48. The method according to claim 35, wherein the method involves storing the biological material in a controlled storing environment, preferably the storing environment involves a temperature of 4-10° C., preferably wherein the storing environment involves a humidity of above 50%, preferably wherein the storing is performed by incorporating the biological material into one or more package with modified atmosphere.

49. The method according to claim 35, wherein the biological material is a plant material, preferably a plant material comprising one or more sprouts, cuttings or cut flowers, preferably cuttings or flowers.

50. A system intended for treating one or more cut flowers each comprising a stem, possibly leaves and a flower bud, to vacuum impregnation, said system comprising a vacuum generation system comprising at least one vacuum treatment container with a vacuum treatment chamber and a lid, said at least one vacuum treatment container being

arranged for enabling arranging one or more cut flowers in an impregnation solution so that at least a portion of the stem of said one or more cut flowers are immersed in the impregnation solution, but where the flower bud is free from impregnation solution; and

arranged for applying vacuum impregnation to the impregnation solution when said at least portion of the stem are immersed into the impregnation solution, so that a total treatment time for applying vacuum impregnation is enabled within less than 3 minutes.

51. The system according to claim 50, wherein said at least one vacuum treatment container is arranged to enable vacuum treatment directly when the lid is closed, preferably automatically, more preferably enabled by means of a lid sensor arranged to detect lid closure, preferably said system is arranged to suck the lid in tight closure after detection by the lid sensor.

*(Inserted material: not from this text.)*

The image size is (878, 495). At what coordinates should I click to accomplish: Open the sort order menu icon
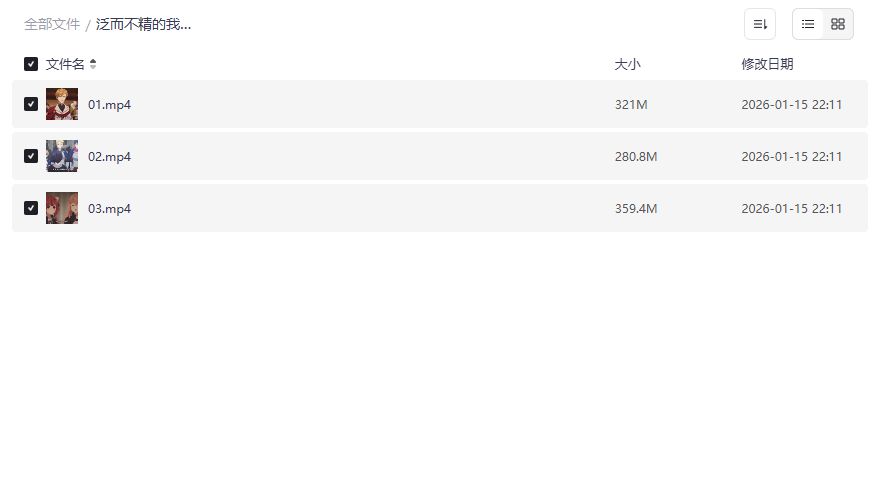pyautogui.click(x=760, y=24)
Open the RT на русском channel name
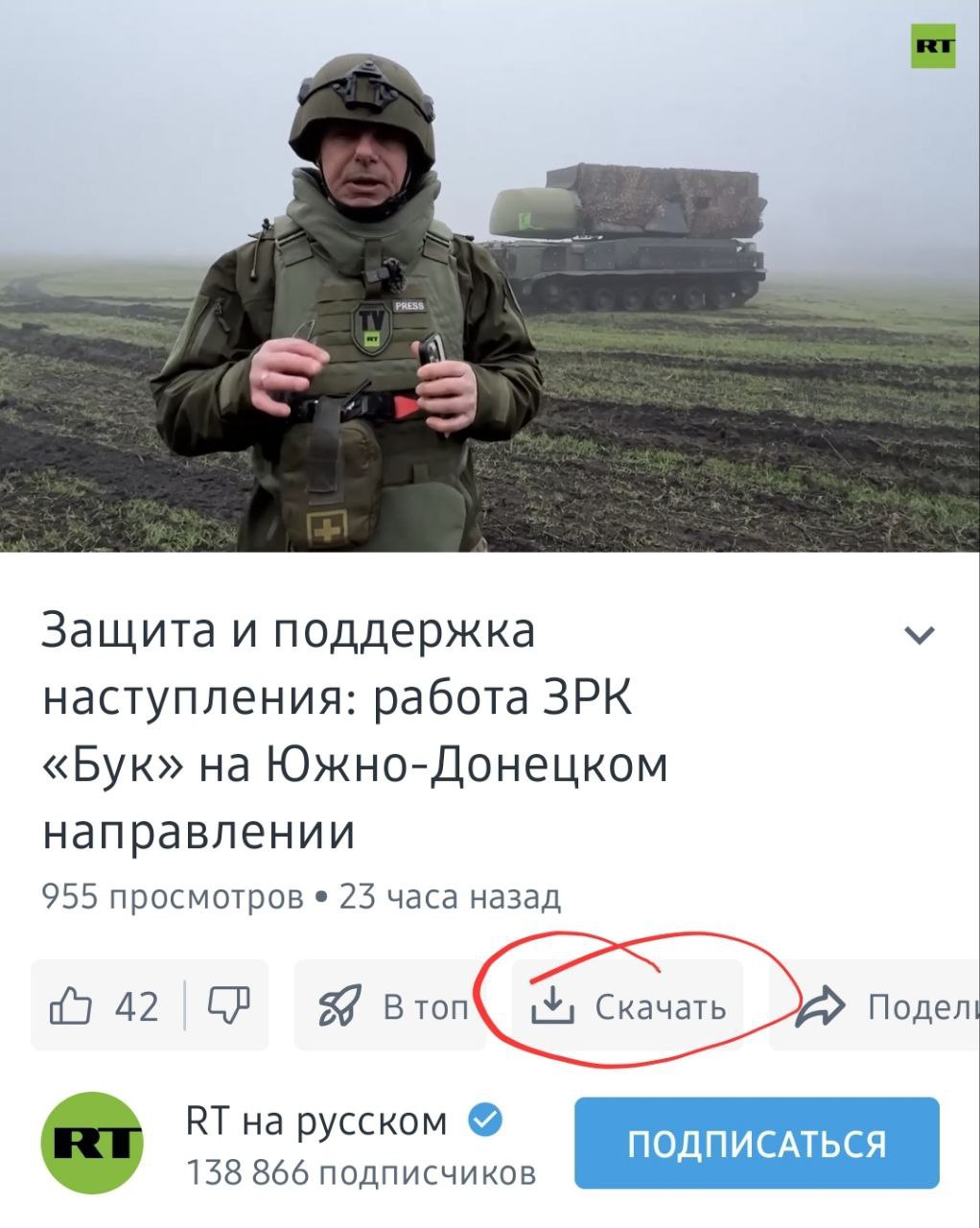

52. The system according to claim 50, wherein the lid is freely moving in at least three directions, preferably the lid is arranged to be freely moving in at least 0.4 degrees, preferably in a range of 0.4-5 degrees, both backwards and to the sides.

53. The system according to claim 50, wherein the lid is arranged to open automatically after performed treatment, preferably by means of a lid opening unit, more preferably wherein the lid opening unit is a spring or rod, such as a hydraulic rod, pneumatic rod or a gas spring, preferably the lid is arranged with a lid closing unit, preferably wherein said lid closing unit is arranged to push down the lid with a force in the range of 2-150 N.

54. The system according to claim 50, wherein the system wherein the system comprises a vacuum pump arranged to provide vacuum into said at least one vacuum treatment container and also an impregnation solution into said at least one vacuum treatment container.

55. The system according to claim 50, wherein a level sensor is arranged in said at least one vacuum treatment container.

56. The system according to claim 50, wherein the system comprises several vacuum treatment containers in connection with each other, such as a range of 2-10 vacuum treatment containers.

57. The system according to claim 50, wherein the system comprises a vacuum buffer tank.

58. The system according to claim 50, wherein said at least one vacuum treatment container comprises sections, said sections arranged to enable to treat cut flowers bunch wise, such as a range of 2-12 sections.